▶ [Dataset items]:
********************

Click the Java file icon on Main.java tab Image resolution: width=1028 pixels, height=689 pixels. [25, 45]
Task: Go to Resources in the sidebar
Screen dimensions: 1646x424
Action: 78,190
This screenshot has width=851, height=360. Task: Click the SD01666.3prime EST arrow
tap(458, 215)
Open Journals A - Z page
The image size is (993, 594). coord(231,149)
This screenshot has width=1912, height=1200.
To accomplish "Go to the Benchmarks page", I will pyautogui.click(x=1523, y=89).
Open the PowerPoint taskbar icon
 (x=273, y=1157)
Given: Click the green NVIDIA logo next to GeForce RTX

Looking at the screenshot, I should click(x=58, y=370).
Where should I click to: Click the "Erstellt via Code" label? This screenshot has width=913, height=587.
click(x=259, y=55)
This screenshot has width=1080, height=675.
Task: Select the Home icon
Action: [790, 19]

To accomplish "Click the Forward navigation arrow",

********************

Repeat each entry exactly.

▶ [Finished exercise]:
Click the Java file icon on Main.java tab Image resolution: width=1028 pixels, height=689 pixels. [25, 45]
Task: Go to Resources in the sidebar
Screen dimensions: 1646x424
Action: 78,190
This screenshot has width=851, height=360. Task: Click the SD01666.3prime EST arrow
tap(458, 215)
Open Journals A - Z page
The image size is (993, 594). coord(231,149)
This screenshot has width=1912, height=1200.
To accomplish "Go to the Benchmarks page", I will pyautogui.click(x=1523, y=89).
Open the PowerPoint taskbar icon
 (x=273, y=1157)
Given: Click the green NVIDIA logo next to GeForce RTX

Looking at the screenshot, I should click(x=58, y=370).
Where should I click to: Click the "Erstellt via Code" label? This screenshot has width=913, height=587.
click(x=259, y=55)
This screenshot has width=1080, height=675.
Task: Select the Home icon
Action: [790, 19]

To accomplish "Click the Forward navigation arrow",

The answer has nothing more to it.